[llvm] Add `llvm.vector.partial.reduce.fadd` intrinsic (PR #159776)

[Matt Arsenault via llvm-commits]

================
@@ -20614,6 +20614,48 @@ performance, and an out-of-loop phase to calculate the final scalar result.
 By avoiding the introduction of new ordering constraints, these intrinsics
 enhance the ability to leverage a target's accumulation instructions.
 
+'``llvm.vector.partial.reduce.fadd.*``' Intrinsic
+^^^^^^^^^^^^^^^^^^^^^^^^^^^^^^^^^^^^^^^^^^^^^^^^^
+
+Syntax:
+"""""""
+This is an overloaded intrinsic.
+
+::
+
+      declare <4 x f32> @llvm.vector.partial.reduce.fadd.v4f32.v8f32(<4 x f32> %a, <8 x f32> %b)
+      declare <vscale x 4 x f32> @llvm.vector.partial.reduce.fadd.nxv4f32.nxv8f32(<vscale x 4 x f32> %a, <vscale x 8 x f32> %b)
+
+Overview:
+"""""""""
+
+The '``llvm.vector.partial.reduce.fadd.*``' intrinsics reduce the
+concatenation of the two vector arguments down to the number of elements of the
+result vector type.
+
+Arguments:
+""""""""""
+
+The first argument is a floating-point vector with the same type as the result.
+
+The second argument is a vector with a length that is a known integer multiple
+of the result's type, while maintaining the same element type.
+
+Semantics:
+""""""""""
+
+Other than the reduction operator (e.g. fadd) the way in which the concatenated
+arguments is reduced is entirely unspecified.

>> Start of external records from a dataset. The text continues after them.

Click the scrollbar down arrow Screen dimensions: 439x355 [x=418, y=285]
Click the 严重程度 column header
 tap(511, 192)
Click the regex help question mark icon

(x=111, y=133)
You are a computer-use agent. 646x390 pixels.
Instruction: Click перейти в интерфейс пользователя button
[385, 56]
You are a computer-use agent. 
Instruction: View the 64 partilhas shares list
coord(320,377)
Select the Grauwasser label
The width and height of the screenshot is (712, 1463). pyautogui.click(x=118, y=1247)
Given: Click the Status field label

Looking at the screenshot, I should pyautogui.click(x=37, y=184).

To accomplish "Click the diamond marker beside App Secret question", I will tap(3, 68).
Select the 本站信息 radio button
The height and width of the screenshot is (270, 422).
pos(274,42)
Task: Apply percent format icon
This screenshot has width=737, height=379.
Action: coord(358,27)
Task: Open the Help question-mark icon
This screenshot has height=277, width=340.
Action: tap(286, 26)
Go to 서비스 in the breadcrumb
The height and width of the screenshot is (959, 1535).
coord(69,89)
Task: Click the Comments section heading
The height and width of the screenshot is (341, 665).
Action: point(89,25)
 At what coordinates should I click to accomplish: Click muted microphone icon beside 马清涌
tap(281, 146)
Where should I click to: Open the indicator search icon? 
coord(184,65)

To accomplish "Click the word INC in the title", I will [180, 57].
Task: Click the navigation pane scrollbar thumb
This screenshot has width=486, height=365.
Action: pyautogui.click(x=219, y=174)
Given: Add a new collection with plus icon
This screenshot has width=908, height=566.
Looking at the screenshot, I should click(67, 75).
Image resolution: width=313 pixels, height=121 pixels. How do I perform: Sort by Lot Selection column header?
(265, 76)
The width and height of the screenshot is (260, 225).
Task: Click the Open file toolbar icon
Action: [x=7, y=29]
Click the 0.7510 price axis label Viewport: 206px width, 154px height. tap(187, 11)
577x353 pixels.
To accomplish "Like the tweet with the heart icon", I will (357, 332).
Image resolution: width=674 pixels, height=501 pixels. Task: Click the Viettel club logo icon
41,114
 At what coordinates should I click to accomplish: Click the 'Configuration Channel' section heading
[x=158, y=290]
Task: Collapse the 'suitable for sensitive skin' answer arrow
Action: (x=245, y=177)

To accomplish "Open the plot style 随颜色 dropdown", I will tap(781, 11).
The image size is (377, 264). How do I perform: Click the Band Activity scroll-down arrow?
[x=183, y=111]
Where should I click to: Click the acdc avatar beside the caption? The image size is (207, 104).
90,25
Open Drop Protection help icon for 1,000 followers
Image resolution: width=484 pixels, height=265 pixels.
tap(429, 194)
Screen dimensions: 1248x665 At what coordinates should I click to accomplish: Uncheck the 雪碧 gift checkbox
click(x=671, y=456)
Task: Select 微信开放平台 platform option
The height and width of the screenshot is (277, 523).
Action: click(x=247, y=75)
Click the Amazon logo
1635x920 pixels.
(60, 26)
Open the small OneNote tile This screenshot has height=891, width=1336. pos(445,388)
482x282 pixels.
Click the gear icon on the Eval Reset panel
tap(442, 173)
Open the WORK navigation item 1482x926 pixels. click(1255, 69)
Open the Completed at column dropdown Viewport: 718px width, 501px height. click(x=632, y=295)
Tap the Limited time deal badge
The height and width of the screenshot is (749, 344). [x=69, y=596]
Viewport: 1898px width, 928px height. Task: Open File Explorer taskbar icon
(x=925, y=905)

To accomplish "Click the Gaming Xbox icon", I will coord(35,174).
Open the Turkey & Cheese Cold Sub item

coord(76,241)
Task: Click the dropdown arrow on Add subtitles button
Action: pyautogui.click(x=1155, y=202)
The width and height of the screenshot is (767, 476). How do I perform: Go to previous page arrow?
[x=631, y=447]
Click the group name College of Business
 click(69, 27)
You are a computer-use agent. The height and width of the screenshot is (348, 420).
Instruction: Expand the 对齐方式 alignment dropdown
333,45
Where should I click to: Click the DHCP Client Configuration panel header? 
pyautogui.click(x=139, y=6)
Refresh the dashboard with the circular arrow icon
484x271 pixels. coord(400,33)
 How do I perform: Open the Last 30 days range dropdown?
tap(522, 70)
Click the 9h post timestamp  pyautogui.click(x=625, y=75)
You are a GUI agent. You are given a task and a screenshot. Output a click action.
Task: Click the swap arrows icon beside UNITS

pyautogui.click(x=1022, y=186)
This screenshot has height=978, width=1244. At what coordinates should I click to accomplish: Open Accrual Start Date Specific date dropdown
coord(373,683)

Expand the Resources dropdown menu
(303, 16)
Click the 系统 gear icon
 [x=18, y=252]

By their nature these intrinsics
+are not expected to be useful in isolation but instead implement the first phase
+of an overall reduction operation.
+
+The typical use case is loop vectorization where reductions are split into an
+in-loop phase, where maintaining an unordered vector result is important for
+performance, and an out-of-loop phase to calculate the final scalar result.
+
+By avoiding the introduction of new ordering constraints, these intrinsics
+enhance the ability to leverage a target's accumulation instructions.
----------------
arsenm wrote:

`llvm.vector.reduce.fadd`'s behavior is a problem I'm trying to avoid repeating here. You cannot overload reassoc to change the lowering behavior of an instruction.

If the primary use case is the vectorizer, you know the precise backend behavior you are targeting, and can specify the exact ordering. Fuzzy behavior is a breakdown in usability and composability.

https://github.com/llvm/llvm-project/pull/159776